Rather than a typical college classroom setting, the Writers Without Margins programs are held in community centers throughout Boston. Writers Without Margins leads participants through literary interpretation exercises and facilitates critical thinking and analysis. Writers Without Margins allows people to tell their stories. When people have a voice and are heard, real change can happen, for them and for those who listen. That is what happened for Zach, Stephen, Jean and Marcel.


Zach is 34 and was incarcerated for three years.

Stephen is 27 and was incarcerated for six and a half years.

Jean is 36 and was incarcerated for 17 years.

Marcel is 52 and was incarcerated for 27 years.

The re-entry period for people released from prison is extremely tumultuous. Access to affordable housing, living wage jobs, education and apprenticeships are hard to come by. Often these stressors lead to substance use. The 2016 Massachusetts opioid death assessment showed that former inmates were 56 times more likely to fatally overdose within a year after release than members of the general population. The opioid crisis is a problem locally as well.

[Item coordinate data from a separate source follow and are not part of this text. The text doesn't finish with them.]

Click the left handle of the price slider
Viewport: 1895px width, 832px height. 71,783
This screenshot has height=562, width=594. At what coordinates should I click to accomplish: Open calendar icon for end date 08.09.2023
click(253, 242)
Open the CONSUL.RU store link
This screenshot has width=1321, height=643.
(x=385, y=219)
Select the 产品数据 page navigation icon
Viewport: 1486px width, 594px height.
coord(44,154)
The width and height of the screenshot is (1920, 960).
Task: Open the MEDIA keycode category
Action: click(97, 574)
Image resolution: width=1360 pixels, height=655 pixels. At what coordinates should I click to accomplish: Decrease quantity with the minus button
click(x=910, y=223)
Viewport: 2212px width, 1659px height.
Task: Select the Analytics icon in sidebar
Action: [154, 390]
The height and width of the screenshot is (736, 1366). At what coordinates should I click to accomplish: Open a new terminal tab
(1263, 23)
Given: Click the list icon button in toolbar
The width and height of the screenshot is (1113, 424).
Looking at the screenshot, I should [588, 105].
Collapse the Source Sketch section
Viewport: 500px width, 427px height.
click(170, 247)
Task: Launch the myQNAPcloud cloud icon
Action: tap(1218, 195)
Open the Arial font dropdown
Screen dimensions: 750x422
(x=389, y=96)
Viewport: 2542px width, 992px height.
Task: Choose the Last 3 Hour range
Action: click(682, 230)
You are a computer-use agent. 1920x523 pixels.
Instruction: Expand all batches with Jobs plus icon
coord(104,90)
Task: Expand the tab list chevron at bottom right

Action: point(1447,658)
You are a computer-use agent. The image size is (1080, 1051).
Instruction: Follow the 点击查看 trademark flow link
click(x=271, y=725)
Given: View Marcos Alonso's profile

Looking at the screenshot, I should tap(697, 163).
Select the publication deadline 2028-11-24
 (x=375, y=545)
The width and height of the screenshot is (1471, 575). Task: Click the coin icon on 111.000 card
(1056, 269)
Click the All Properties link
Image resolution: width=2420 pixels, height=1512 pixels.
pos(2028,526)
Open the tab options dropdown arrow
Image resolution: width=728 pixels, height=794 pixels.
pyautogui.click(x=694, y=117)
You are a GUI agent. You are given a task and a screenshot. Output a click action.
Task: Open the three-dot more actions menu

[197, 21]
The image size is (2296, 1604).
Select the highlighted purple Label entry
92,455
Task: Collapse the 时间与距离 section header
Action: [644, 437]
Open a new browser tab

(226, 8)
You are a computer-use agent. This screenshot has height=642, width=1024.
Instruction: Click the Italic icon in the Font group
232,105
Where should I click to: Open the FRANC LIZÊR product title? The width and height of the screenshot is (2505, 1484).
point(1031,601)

According to the National Institute on Drug Abuse, there were 301 opioid-related overdose deaths in Maine in 2016. Between 2012 and 2016, the death rate of heroin overdose increased from 12 to 55.

The creative writing program from which “In Their Shoes” began was part of a Writers Without Margins program specifically for men who were recently released from prison and were in treatment for substance use and addiction. Zach, Stephen, Jean and Marcel were a part of the group. Through their writings and interactions, “In Their Shoes” was born. They use their own words to describe the crimes they committed and why. The film follows them after their release from prison and their participation in Writers Without Margins.

Writers Without Margins worked with James Wahlberg at Wahl St. Productions to turn the group’s expressive writings and their personal stories into a film. Wahlberg is no stranger to films that expose the current opioid epidemic. He actively advocates for substance use disorder treatment. One recent project was the film “If Only.” Wahlberg used the film to open conversations about substance use disorder and treatment. He personally traveled across the country showing the film to hundreds of thousands of people. According to the Writers Without Margins, “In Their Shoes” “was created to give voice to the unheard, disempowered, and often vilified populations in the drug crises, the easiest targets caught in the most difficult cycles.”